Data records:
+++++
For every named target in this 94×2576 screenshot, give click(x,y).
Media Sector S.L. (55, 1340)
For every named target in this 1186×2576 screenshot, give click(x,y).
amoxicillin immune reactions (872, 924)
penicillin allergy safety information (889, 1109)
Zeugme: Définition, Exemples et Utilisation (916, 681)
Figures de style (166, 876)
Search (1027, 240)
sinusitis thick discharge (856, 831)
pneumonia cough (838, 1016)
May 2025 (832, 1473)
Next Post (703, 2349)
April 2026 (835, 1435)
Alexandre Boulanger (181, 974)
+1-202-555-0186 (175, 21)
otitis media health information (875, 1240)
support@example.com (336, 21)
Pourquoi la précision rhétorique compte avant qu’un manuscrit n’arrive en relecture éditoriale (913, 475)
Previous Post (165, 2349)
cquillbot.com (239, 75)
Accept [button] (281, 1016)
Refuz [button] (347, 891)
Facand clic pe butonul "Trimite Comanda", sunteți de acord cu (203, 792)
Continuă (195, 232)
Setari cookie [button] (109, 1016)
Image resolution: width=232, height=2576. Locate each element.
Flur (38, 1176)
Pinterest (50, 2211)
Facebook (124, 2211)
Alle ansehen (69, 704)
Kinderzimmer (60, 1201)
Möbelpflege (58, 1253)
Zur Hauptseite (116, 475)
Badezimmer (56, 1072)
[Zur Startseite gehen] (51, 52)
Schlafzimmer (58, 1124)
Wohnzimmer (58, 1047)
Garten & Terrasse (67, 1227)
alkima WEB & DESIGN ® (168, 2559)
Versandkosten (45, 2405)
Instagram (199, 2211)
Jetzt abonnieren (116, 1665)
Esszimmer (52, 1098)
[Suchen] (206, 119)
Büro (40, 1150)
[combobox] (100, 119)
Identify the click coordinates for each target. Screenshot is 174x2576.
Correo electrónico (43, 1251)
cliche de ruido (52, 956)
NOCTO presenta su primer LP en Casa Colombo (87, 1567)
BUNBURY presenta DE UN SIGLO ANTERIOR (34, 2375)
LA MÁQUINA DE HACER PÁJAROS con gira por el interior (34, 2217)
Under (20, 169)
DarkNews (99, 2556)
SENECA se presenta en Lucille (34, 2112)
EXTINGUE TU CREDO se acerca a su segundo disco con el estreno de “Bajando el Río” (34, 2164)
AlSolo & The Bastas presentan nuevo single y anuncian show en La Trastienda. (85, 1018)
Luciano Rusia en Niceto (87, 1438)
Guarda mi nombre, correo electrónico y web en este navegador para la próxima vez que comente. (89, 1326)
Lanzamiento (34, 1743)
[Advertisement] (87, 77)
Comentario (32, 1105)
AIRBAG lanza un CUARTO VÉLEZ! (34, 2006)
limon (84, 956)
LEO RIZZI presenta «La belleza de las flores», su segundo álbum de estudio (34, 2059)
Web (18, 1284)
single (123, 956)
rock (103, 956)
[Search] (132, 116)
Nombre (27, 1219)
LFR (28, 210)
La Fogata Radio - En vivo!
+++++
▶ [TASK DIRECTIONS] Answer with a single number: how many lines in the data above have the string "information" in them?

▶ [ANSWER] 2